Photo: Fritz Goro/The Life Picture Collection/Getty Images
In 1958, 11 years after Bell Labsreinvented the transistor, it became clear that semiconductors would be able to conquer the electronics market only if they could be greatly miniaturized. There wasn’t much progress to be made by hand soldering separate components into circuits, but as is often the case, the solution came just when it was needed.
In July, Jack S. Kilby of Texas Instruments came up with the monolithic idea. His patent application described it as “a novel miniaturized electronic circuit fabricated from a body of semiconductor material containing a diffused p-n junction wherein all components of the electronic circuit are completely integrated into the body of semiconductor material.” And Kilby stressed that “there is no limit upon the complexity or configuration of circuits which can be made in this manner.”

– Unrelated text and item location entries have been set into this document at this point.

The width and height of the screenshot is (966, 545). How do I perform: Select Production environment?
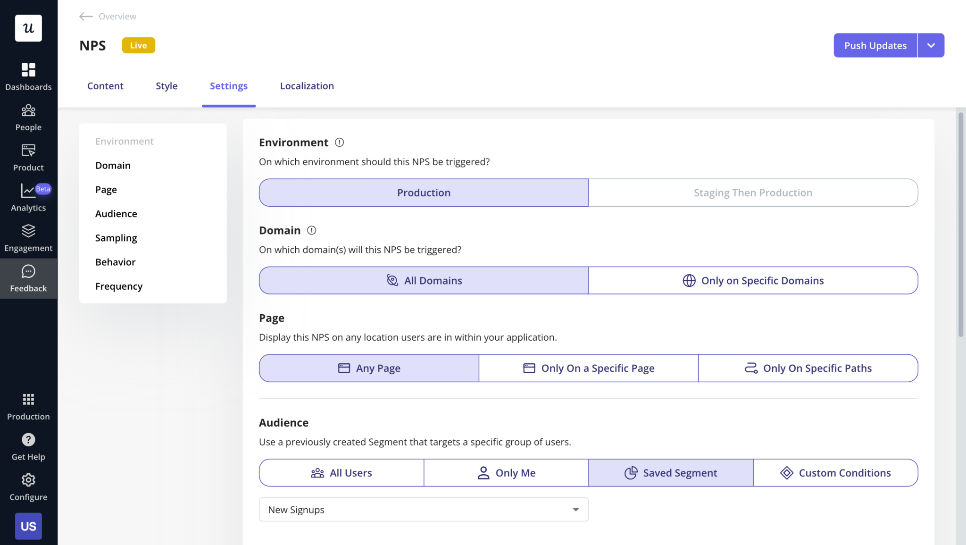tap(423, 193)
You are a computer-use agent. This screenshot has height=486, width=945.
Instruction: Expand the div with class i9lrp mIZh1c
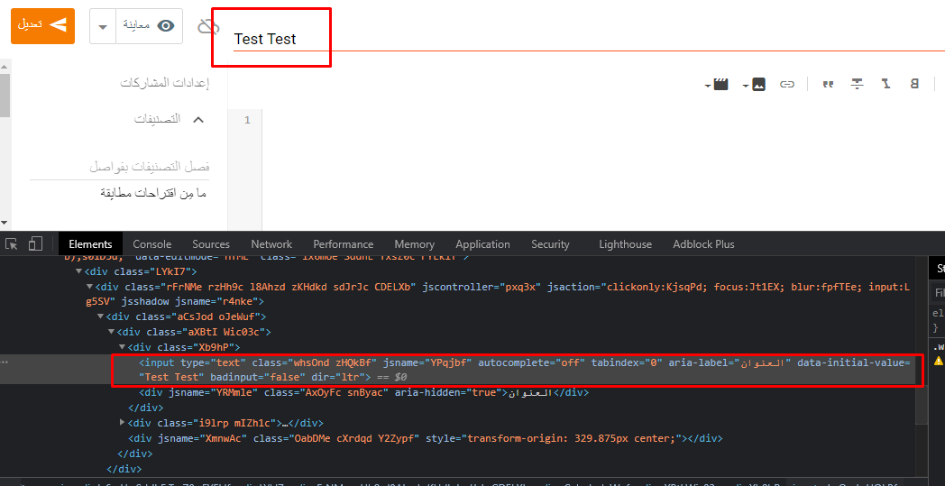point(124,423)
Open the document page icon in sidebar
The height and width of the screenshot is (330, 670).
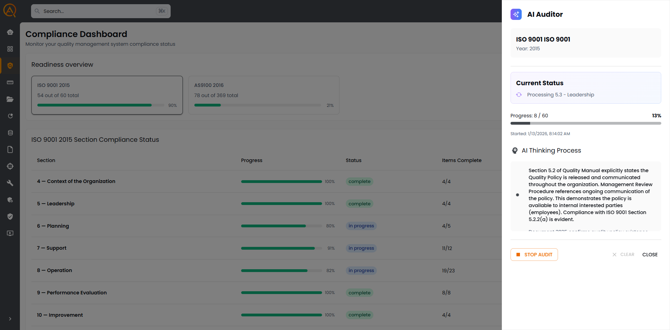10,149
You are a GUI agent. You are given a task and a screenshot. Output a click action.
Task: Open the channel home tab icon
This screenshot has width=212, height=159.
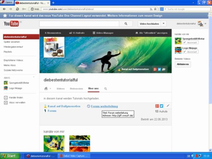[x=46, y=89]

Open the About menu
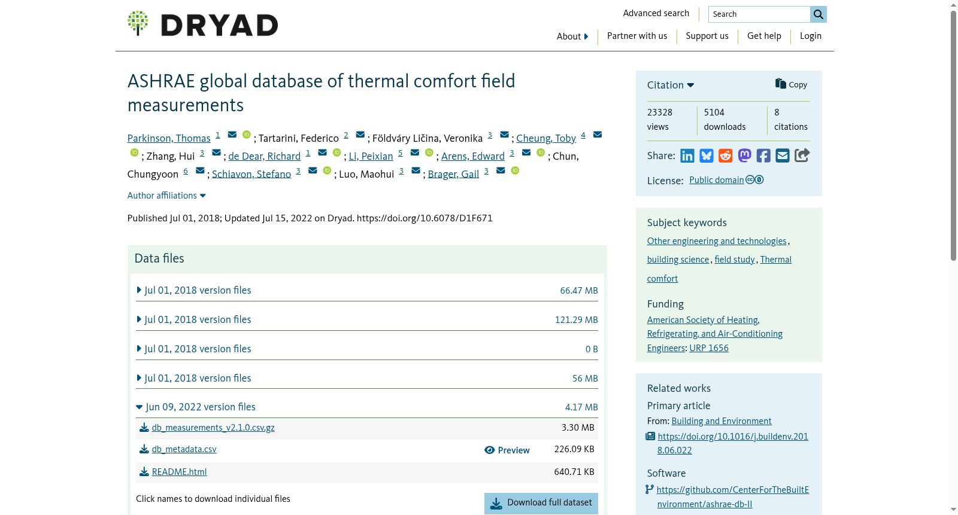pos(572,36)
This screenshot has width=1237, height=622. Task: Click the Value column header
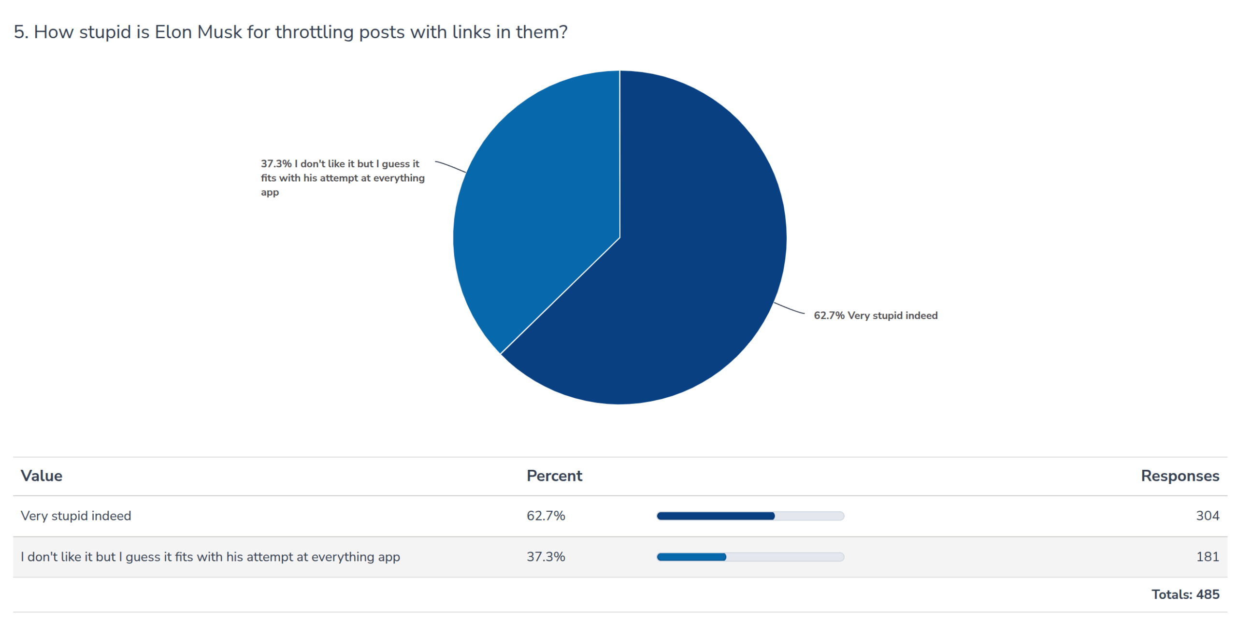tap(42, 476)
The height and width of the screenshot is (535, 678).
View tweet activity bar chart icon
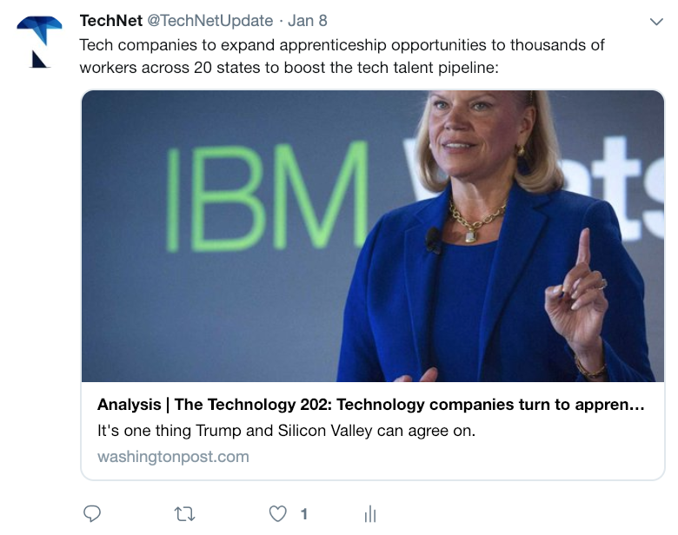[x=370, y=514]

The idea was perfect, but its execution, as depicted in Kilby’s February 1959 patent application, was unworkable because the wire connections arched above the wafer’s surface. Kilby knew that this wouldn’t work, and that is why he added a note about connections to be made in other ways. As an example, he mentioned gold deposited on the thin silicon oxide layer on the wafer’s surface.
Unbeknownst to him, a few months later, in January 1959, Robert Noyce, then the director of research at Fairchild Semiconductor Corp., was to jot in his lab notebook an improved version of the very same idea. “It would be desirable to make multiple devices on a single piece of silicon, in order to be able to make interconnections between devices as part of the manufacturing process, and thus reduce size, weight, etc. as well as cost per active element,” Noyce wrote. Moreover, the drawing accompanying Noyce’s July 1959 patent application contained no flying wires; instead it clearly depicted a planar transistor and “leads in the form of vacuum-deposited or otherwise formed metal strips extending over and adherent to the insulating oxide layer for making electrical connections to and between various regions of the semiconductor body without shorting the junctions.”

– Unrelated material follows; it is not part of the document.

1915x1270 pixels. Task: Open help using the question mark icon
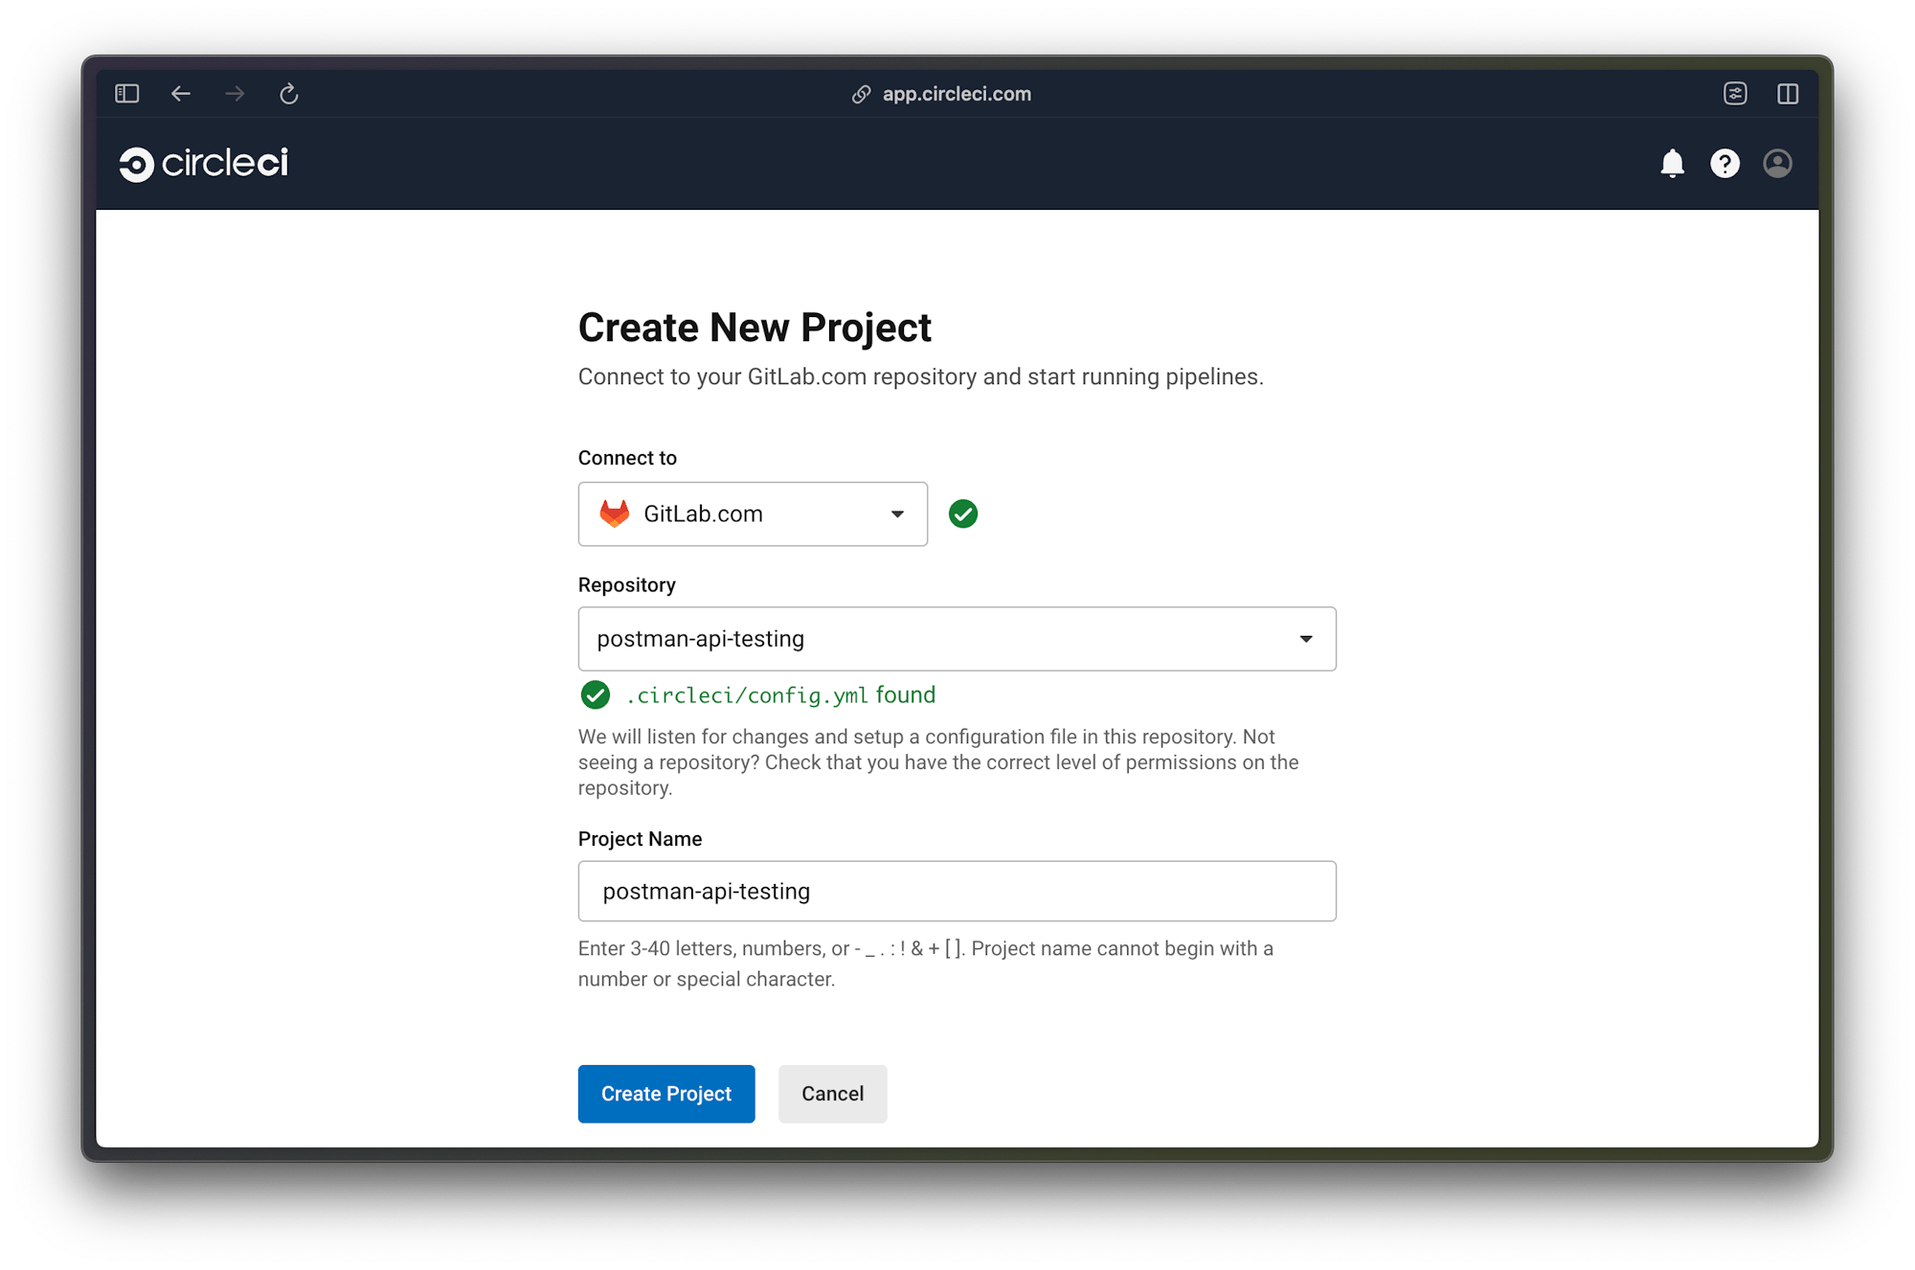(1724, 163)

Noyce’s patent was granted in April 1961, Kilby’s in July 1964. The litigation went all the way to the Supreme Court, which in 1970 refused to hear the case, upholding a lower court’s ruling of Noyce’s priority. That decision made no practical difference because in 1966 the two companies had agreed to share their production licenses, and the origins of the integrated circuit became yet another outstanding example of concurrent independent inventions. The basic conceptual idea was identical; both inventors received the National Medal of Science, and both were inducted into the Inventor’s Hall of Fame. Noyce lived only to 62, but Kilby survived to share a Nobel Prize for physics in 2000 at the age of 82, five years before his death.

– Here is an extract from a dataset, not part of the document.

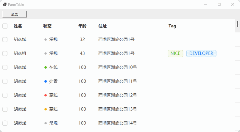Viewport: 240px width, 132px height.
Task: Select the checkbox for the 湖底公园10号 row
Action: [5, 67]
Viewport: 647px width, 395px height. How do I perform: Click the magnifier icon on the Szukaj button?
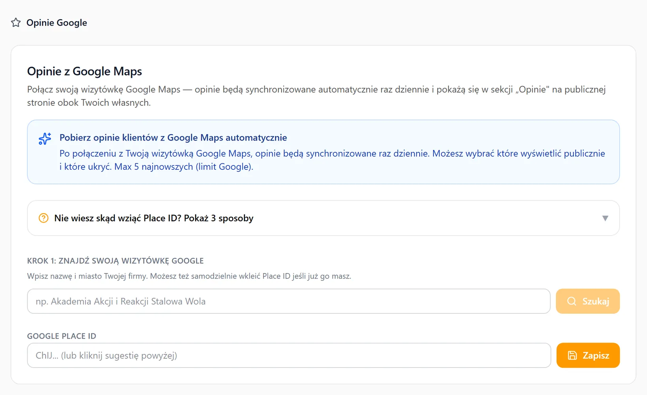pyautogui.click(x=572, y=301)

Texas Instruments called the new designs Micrological Elements. They were chosen to control intercontinental ballistic missiles and to help land men on the moon.
Their subsequent progress, captured by the still-enduring Moore’s Law, has been one of the defining developments of our time. By 1971, basic integrated circuits had matured into simple microprocessors with thousands of components, then advanced to designs that made personal computing affordable, starting in the mid-1980s. By 2003, the component total had surpassed 100 million, and by 2015 the SPARC architecture had reached 10 billion transistors. That represents an aggregate growth of eight orders of magnitude since 1965, averaging about 37 percent a year, with the number of components on a given area doubling about every two years. Today you can fit a 6-transistor SRAM cell in an area of .027 square micrometers. As Richard Feynman famously said, there’s plenty of room at the bottom.
Worldwide, semiconductor sales have reached about US $350 billion a year. That’s about 7 million square meters of silicon wafers—about the size of Gibraltar.